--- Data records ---
▼
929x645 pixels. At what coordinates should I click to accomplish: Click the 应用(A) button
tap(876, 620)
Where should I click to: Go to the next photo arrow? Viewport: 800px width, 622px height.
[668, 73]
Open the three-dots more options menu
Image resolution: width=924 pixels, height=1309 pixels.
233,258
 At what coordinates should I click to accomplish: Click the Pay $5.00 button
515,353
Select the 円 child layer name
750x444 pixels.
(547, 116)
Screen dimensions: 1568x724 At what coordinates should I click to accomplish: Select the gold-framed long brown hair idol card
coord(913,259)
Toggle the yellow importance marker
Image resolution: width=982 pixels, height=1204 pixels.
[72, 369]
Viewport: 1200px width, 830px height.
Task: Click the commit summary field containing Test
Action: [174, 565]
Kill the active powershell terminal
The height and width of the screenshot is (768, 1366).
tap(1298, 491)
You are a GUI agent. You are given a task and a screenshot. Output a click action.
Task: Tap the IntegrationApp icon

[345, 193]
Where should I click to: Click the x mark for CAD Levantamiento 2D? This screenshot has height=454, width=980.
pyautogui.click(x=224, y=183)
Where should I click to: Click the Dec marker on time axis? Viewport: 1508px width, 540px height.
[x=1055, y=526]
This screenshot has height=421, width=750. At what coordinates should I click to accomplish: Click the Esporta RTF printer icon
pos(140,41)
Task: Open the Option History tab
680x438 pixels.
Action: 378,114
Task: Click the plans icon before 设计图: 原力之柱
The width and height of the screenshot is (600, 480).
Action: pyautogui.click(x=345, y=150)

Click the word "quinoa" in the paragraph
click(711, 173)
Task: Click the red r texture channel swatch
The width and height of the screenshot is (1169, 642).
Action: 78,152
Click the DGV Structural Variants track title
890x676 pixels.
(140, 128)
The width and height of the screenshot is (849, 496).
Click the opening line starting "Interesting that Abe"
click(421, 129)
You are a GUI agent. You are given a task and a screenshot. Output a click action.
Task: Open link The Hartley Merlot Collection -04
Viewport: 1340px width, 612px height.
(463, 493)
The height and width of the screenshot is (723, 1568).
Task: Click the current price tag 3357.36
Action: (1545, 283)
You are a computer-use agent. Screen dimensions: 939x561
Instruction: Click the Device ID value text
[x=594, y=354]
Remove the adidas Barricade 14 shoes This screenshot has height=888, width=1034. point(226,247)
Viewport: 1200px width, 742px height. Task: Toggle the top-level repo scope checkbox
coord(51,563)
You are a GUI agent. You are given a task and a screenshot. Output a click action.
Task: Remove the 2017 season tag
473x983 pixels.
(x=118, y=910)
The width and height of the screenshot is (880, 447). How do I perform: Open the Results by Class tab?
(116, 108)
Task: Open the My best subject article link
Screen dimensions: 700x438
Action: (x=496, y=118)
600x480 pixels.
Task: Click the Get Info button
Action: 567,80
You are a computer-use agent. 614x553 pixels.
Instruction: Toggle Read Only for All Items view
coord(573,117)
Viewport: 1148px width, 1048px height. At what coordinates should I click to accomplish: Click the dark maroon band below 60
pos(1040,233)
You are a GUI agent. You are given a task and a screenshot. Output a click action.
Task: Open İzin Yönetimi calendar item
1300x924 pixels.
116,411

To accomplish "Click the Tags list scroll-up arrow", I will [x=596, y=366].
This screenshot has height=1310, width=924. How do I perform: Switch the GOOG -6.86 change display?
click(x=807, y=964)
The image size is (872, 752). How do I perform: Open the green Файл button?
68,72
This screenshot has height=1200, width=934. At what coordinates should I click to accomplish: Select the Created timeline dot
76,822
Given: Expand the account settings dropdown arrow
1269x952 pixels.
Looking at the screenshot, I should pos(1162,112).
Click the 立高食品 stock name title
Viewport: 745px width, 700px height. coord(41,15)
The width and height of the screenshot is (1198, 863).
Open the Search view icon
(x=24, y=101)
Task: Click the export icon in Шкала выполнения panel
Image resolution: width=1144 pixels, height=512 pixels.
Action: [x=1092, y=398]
▲
--- REQUIRED ACTION ---
Output the records above precisely.

--- EXPECTED OUTPUT ---
929x645 pixels. At what coordinates should I click to accomplish: Click the 应用(A) button
tap(876, 620)
Where should I click to: Go to the next photo arrow? Viewport: 800px width, 622px height.
[668, 73]
Open the three-dots more options menu
Image resolution: width=924 pixels, height=1309 pixels.
233,258
 At what coordinates should I click to accomplish: Click the Pay $5.00 button
515,353
Select the 円 child layer name
750x444 pixels.
(547, 116)
Screen dimensions: 1568x724 At what coordinates should I click to accomplish: Select the gold-framed long brown hair idol card
coord(913,259)
Toggle the yellow importance marker
Image resolution: width=982 pixels, height=1204 pixels.
[72, 369]
Viewport: 1200px width, 830px height.
Task: Click the commit summary field containing Test
Action: [174, 565]
Kill the active powershell terminal
The height and width of the screenshot is (768, 1366).
tap(1298, 491)
You are a GUI agent. You are given a task and a screenshot. Output a click action.
Task: Tap the IntegrationApp icon

[345, 193]
Where should I click to: Click the x mark for CAD Levantamiento 2D? This screenshot has height=454, width=980.
pyautogui.click(x=224, y=183)
Where should I click to: Click the Dec marker on time axis? Viewport: 1508px width, 540px height.
[x=1055, y=526]
This screenshot has height=421, width=750. At what coordinates should I click to accomplish: Click the Esporta RTF printer icon
pos(140,41)
Task: Open the Option History tab
680x438 pixels.
Action: 378,114
Task: Click the plans icon before 设计图: 原力之柱
The width and height of the screenshot is (600, 480).
Action: pyautogui.click(x=345, y=150)

Click the word "quinoa" in the paragraph
click(711, 173)
Task: Click the red r texture channel swatch
The width and height of the screenshot is (1169, 642).
Action: 78,152
Click the DGV Structural Variants track title
890x676 pixels.
(140, 128)
The width and height of the screenshot is (849, 496).
Click the opening line starting "Interesting that Abe"
click(421, 129)
You are a GUI agent. You are given a task and a screenshot. Output a click action.
Task: Open link The Hartley Merlot Collection -04
Viewport: 1340px width, 612px height.
(463, 493)
The height and width of the screenshot is (723, 1568).
Task: Click the current price tag 3357.36
Action: (1545, 283)
You are a computer-use agent. Screen dimensions: 939x561
Instruction: Click the Device ID value text
[x=594, y=354]
Remove the adidas Barricade 14 shoes This screenshot has height=888, width=1034. point(226,247)
Viewport: 1200px width, 742px height. Task: Toggle the top-level repo scope checkbox
coord(51,563)
You are a GUI agent. You are given a task and a screenshot. Output a click action.
Task: Remove the 2017 season tag
473x983 pixels.
(x=118, y=910)
The width and height of the screenshot is (880, 447). How do I perform: Open the Results by Class tab?
(116, 108)
Task: Open the My best subject article link
Screen dimensions: 700x438
Action: (x=496, y=118)
600x480 pixels.
Task: Click the Get Info button
Action: 567,80
You are a computer-use agent. 614x553 pixels.
Instruction: Toggle Read Only for All Items view
coord(573,117)
Viewport: 1148px width, 1048px height. At what coordinates should I click to accomplish: Click the dark maroon band below 60
pos(1040,233)
You are a GUI agent. You are given a task and a screenshot. Output a click action.
Task: Open İzin Yönetimi calendar item
1300x924 pixels.
116,411

To accomplish "Click the Tags list scroll-up arrow", I will [x=596, y=366].
This screenshot has height=1310, width=924. How do I perform: Switch the GOOG -6.86 change display?
click(x=807, y=964)
The image size is (872, 752). How do I perform: Open the green Файл button?
68,72
This screenshot has height=1200, width=934. At what coordinates should I click to accomplish: Select the Created timeline dot
76,822
Given: Expand the account settings dropdown arrow
1269x952 pixels.
Looking at the screenshot, I should pos(1162,112).
Click the 立高食品 stock name title
Viewport: 745px width, 700px height. coord(41,15)
The width and height of the screenshot is (1198, 863).
Open the Search view icon
(x=24, y=101)
Task: Click the export icon in Шкала выполнения panel
Image resolution: width=1144 pixels, height=512 pixels.
Action: [x=1092, y=398]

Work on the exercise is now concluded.